Excerpt below:

Compiled by Kara Seager-Segalla
Posted on worldconnect.rootsweb.com, last updated 2006-01-11
Used by permission
• ID: I0134
• Name: Jane Adeline YOUNG 1
• Sex: F
• Birth: 17 DEC 1834 in Hopkinton, Massacusetts, USA
• Death: 11 APR 1907 in Salt Lake City, Salt Lake, Utah, USA
• Occupation: Housewife
• Religion: L.D.S., Christian Science
• Burial: UK21010 Salt Lake City Cemetery
Jane Adeline Young
Original Pioneer of 1850
By Kara Seager-Segalla, 1999
Jane Adeline Young was the daughter of Joseph Young and Jane Adeline Bicknell. The Young line came from English descent, the earliest in America being William Young born in Boston, Massachusetts in 1658.
Before we can begin the life of Jane Adeline Young, we need first to see what was happening in the lives of her parents. This will help us understand the circumstances of her birth.
Joseph Young was the elder brother of Brigham Young. Joseph was born April 7, 1797, in the little town of Hopkinton, Mass. His father was John Young, a soldier of the Revolutionary War, and his mother was Nabbie Howe. Both his father and mother were well educated and highly cultured. When a boy, Joseph learned to paint and glaze, and earned some money to help with the family expenses.
Joseph's childhood and early youth were spent at home, where his nature was stimulated by the Christian precept, characterizing his parents. In those days, the villages and towns of New England were extremely puritanical. Church services on the Sabbath day were regularly attended, and during the week the children were taught with strict discipline. Joseph became an enthusiastic member of the Methodist church and was an itinerant preacher, often traveling for miles through the forests to carry a gospel message to some poor soul. With his brothers, Brigham and Phineas, he became known far and wide for his sweet singing of the Wesleyan hymns.

End of Excerpt.
Recorded data below:

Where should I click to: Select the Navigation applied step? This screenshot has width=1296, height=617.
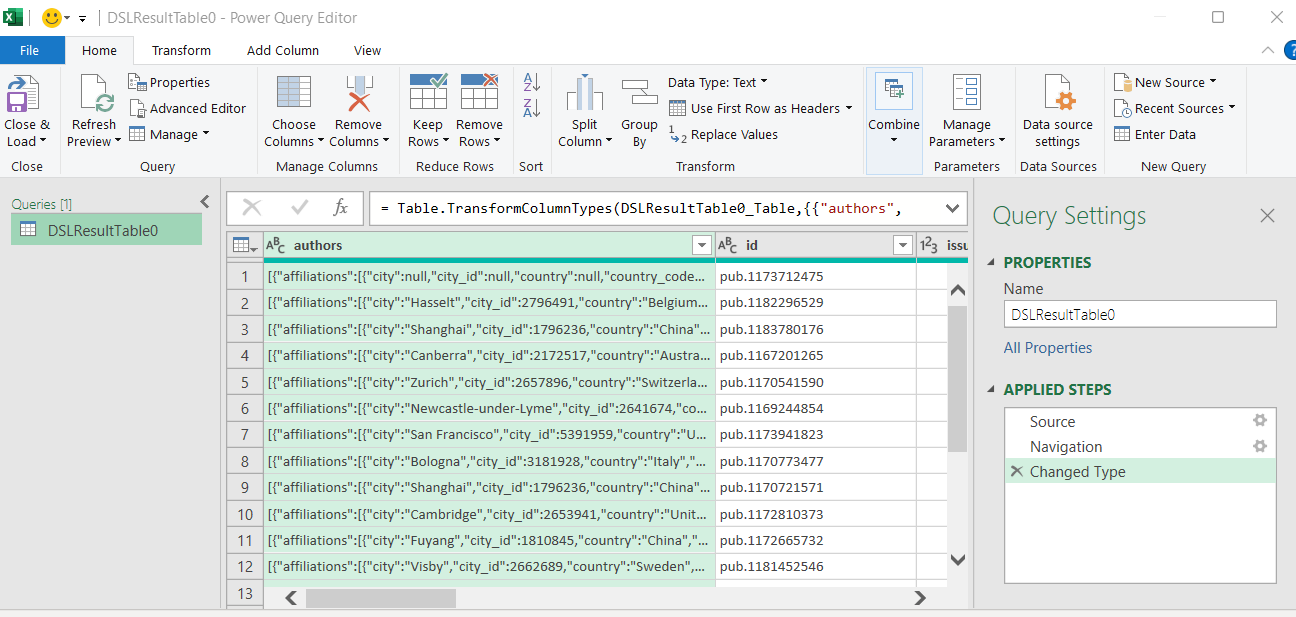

End of Recorded data.

## [Requirement]
In the biography of Jane Adeline Young, what trade did Joseph Young learn as a boy?

## [Response]
He learned to paint and glaze.